● Problem requirements: Quote verbatim the entries between the line containing "COMPARATION section heading" and the line containing "coord(62,378)", inclusive.

__________

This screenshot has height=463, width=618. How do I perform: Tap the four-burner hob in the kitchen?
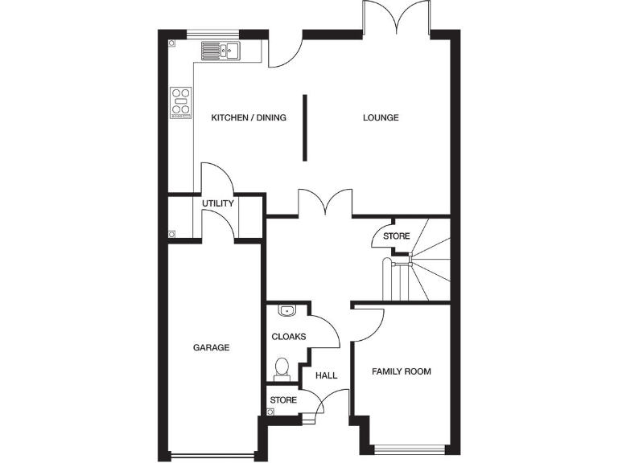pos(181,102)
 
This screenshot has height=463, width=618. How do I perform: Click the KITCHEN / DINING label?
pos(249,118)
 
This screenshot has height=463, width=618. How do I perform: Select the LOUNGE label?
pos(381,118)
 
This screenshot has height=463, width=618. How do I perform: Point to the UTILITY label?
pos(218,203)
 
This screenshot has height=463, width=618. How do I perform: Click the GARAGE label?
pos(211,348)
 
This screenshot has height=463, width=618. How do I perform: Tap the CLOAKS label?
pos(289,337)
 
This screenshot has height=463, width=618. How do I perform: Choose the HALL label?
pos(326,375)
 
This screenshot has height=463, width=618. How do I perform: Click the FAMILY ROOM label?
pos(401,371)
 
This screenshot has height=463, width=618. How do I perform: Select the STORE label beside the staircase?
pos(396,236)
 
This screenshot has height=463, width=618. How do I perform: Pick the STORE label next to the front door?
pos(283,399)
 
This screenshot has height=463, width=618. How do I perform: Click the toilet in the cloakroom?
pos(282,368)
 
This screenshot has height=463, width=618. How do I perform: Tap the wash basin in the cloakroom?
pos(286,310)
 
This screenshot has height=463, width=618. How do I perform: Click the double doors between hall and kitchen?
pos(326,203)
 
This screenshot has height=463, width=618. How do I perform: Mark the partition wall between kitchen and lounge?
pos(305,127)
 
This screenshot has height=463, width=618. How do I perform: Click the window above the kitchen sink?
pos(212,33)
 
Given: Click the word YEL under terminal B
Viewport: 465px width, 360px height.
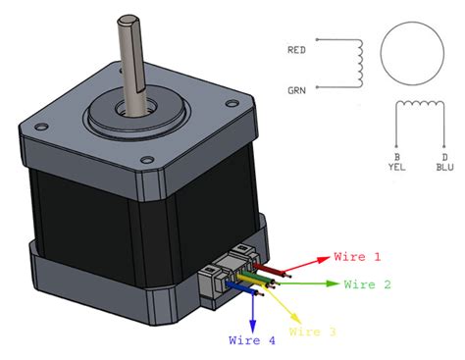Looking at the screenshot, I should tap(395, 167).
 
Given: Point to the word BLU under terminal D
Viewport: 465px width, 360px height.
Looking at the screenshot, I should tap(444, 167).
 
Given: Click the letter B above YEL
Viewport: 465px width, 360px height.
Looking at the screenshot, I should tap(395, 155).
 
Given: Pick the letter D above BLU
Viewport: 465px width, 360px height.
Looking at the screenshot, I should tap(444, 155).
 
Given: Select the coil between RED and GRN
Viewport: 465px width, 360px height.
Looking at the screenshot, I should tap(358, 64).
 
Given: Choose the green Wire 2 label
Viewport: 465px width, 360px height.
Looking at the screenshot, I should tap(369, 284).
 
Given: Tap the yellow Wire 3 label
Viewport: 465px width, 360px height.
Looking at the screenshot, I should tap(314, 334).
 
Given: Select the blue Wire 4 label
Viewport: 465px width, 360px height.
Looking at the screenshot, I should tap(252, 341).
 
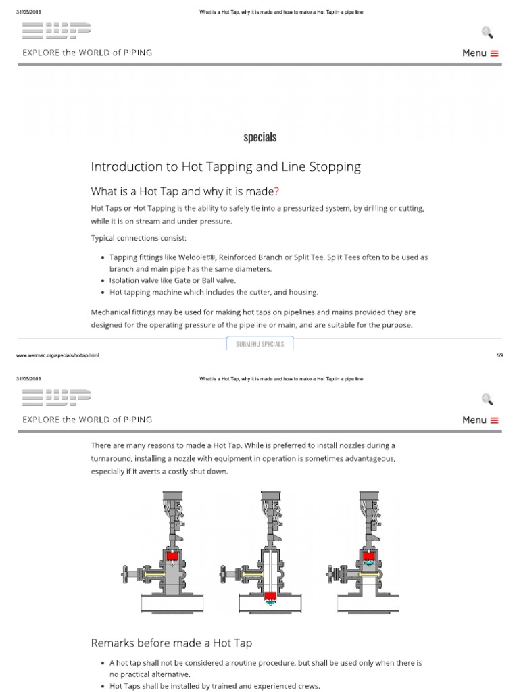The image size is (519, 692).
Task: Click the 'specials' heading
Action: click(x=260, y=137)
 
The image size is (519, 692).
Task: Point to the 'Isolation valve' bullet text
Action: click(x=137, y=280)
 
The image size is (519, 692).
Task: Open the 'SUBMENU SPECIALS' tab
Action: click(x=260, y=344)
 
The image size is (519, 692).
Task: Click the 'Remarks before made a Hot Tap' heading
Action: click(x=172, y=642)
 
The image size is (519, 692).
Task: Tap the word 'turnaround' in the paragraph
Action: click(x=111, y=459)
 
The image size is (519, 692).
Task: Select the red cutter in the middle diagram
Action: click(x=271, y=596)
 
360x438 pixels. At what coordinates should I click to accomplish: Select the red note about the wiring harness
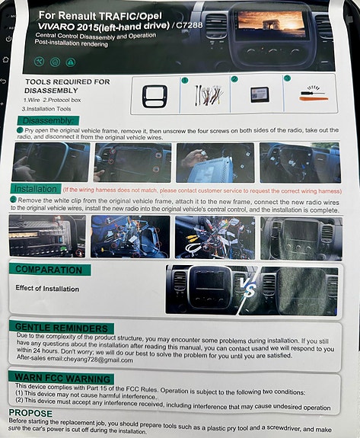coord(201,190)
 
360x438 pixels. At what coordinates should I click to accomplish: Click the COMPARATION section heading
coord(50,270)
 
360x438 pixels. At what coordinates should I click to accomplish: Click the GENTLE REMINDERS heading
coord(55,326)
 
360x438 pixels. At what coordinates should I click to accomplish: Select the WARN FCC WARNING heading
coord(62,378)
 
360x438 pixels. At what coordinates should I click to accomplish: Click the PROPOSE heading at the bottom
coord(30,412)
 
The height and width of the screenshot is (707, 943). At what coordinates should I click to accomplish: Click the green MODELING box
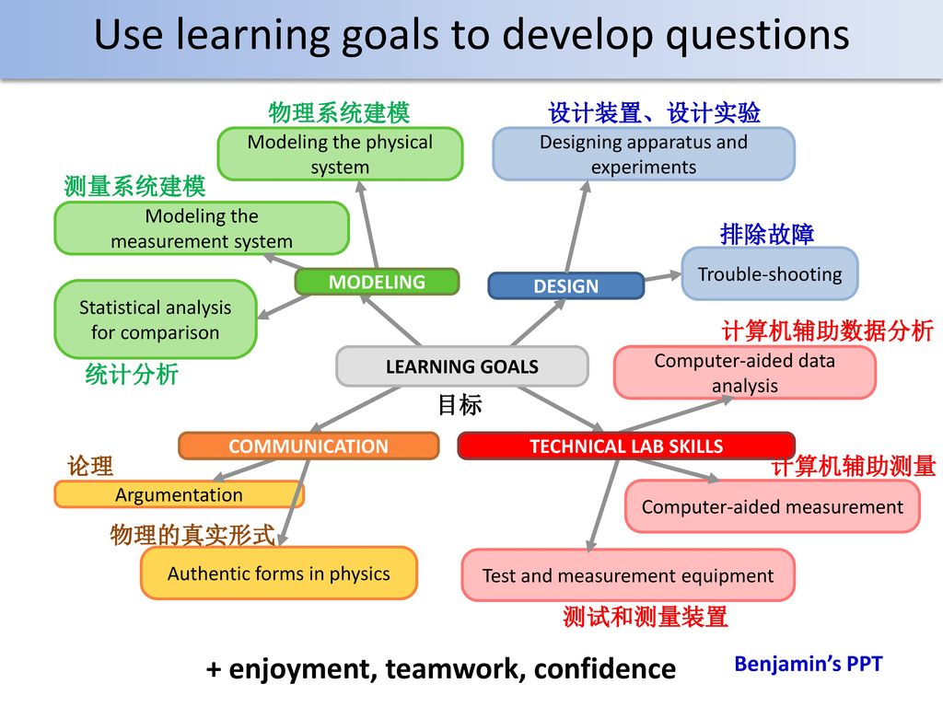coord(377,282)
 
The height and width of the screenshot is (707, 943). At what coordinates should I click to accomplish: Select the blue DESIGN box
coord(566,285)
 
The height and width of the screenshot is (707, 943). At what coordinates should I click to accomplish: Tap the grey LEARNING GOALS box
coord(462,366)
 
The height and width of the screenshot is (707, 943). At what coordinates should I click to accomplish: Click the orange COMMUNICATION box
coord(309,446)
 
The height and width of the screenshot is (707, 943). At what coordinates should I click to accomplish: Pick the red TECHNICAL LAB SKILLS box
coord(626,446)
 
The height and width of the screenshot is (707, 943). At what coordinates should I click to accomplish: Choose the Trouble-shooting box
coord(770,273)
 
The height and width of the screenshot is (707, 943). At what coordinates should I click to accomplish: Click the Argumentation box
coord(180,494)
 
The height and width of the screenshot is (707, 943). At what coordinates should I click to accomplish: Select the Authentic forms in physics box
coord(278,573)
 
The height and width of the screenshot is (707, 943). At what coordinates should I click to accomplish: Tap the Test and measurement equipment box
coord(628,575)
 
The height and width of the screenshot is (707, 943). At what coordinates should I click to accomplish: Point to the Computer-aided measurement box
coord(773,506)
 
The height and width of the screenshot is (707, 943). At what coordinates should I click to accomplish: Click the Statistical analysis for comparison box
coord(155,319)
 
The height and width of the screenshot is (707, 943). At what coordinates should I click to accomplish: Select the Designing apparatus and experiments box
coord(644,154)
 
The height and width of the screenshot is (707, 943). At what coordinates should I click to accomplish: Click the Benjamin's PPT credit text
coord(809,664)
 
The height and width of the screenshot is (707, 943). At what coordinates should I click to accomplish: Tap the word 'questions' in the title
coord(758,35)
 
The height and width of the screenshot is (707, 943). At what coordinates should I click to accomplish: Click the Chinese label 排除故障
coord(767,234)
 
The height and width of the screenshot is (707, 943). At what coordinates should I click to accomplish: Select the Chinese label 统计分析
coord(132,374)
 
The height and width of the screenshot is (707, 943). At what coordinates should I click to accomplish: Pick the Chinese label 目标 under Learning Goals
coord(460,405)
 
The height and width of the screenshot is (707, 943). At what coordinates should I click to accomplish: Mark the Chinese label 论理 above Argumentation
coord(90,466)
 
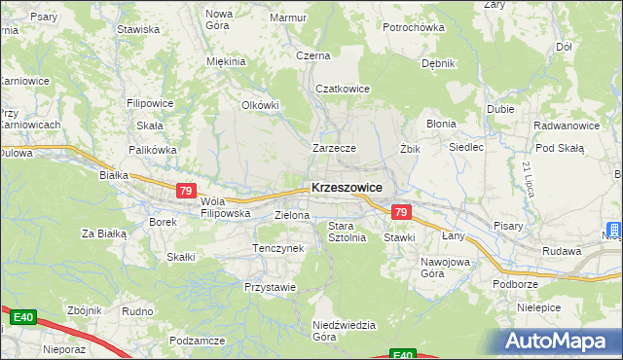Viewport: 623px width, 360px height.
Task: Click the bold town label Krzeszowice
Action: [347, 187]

__________

● Task result:
360x438 pixels. At what coordinates should I click to accomplish: Click the COMPARATION section heading
coord(50,270)
 
360x438 pixels. At what coordinates should I click to accomplish: Click the GENTLE REMINDERS heading
coord(55,326)
 
360x438 pixels. At what coordinates should I click to accomplish: Select the WARN FCC WARNING heading
coord(62,378)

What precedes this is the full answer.